When I first previewed the Intel DH67CF, it was quickly noted that the Intel mini-ITX board only officially supported 65w TDP Core i3 and Core i5 processors. Users quickly wrote in questioning this detail. Together, we found other reviews that showed that i7 processors functioned properly along with 95w i5 models. It was adrian who uncovered what we missed in the fine print of the Intel DH67CF product brief:
Using the Intel® Desktop Board DH67CF with a 95W TDP Core and the supplied standard Intel thermal solution may not meet thermal requirements if used in a mini-ITX chassis. For specific processor compatibility, please visit http://processormatch.intel.com.
Basically, the DH67CF can handle the full range of Sandy Bridge processors, but they might get a bit too warm in the confines of a mini-ITX chassis. While this may be an issue in a traditional mini-ITX case, I doubt that heat from a 95w CPU will be a problem in a mini-ITX case built for gaming systems. The Lian Li PC-Q08 has plenty of ventilation and large case fans for airflow so I fired up Prime95 and 3DMark on the 95w Core i5 2500k processor and took its temperature.

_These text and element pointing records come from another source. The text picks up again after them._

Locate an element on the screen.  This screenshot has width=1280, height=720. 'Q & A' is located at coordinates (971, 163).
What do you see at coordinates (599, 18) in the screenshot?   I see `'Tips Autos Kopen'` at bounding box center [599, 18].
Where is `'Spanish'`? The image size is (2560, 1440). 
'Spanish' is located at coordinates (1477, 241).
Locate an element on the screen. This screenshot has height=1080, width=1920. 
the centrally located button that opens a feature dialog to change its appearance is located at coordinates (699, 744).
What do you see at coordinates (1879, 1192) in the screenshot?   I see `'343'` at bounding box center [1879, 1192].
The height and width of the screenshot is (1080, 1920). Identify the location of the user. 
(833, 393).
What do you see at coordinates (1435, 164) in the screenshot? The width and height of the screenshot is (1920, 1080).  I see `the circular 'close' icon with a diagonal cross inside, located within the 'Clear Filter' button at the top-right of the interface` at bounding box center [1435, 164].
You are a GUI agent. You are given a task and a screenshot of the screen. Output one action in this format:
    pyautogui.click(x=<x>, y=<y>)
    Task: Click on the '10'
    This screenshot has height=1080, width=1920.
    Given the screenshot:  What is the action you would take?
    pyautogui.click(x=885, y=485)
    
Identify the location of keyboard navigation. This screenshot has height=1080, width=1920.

I ran Prime95 using the small FFTs for the maximum FPU stress and let it run for a full 30 minutes. I had Real Temp running and grabbed the maximum temperature of the cores at the end of the 30 minutes. The temperatures across the four cores varied slightly, but 74 degrees was the highest I got. As you can see from the graphic,one of the cores did not even break 70 degrees. Certainly acceptable temperatures for this setup.
I then ran the system through a 3DMark06 benchmark to heat up the onboard graphics core and see how that affected the tempuature of the CPU. As we can tell from the figures below, the i5 2500k did not even hit 60 degrees.
And in case you were wondering, the i5′s onboard Intel HD graphics core managed 4173 3DMark06 points. Only 200 points less than we got with a 256MB Nvidia GeForce 8600GT.
According to RealTemp, the maximum operating temperature for this particular CPU is 98 degrees. That’s a fair amount of room to play with should if you get the urge to try overclocking.
Given these preliminary numbers, and considering the airflow of the PC-Q08 case, I would have no problems running any of the Sandy Bridge processors in this setup. I would keep in mind though that using a 95w CPU in the DH67CF will most likely be grounds for voiding your warranty. I’m still waiting to get official confirmation on that, but if warranty is important to you, play it safe.
I had ordered a Radeon 6850 for this build but it turned up defective and I had to exchange it. The Q08 provides great ventilation for a discrete graphics card. I don’t expect that it will heat up the case too much. When the replacement arrives I will rerun the benchmarks and see if adding a large video card has any effect on the cooling of the CPU.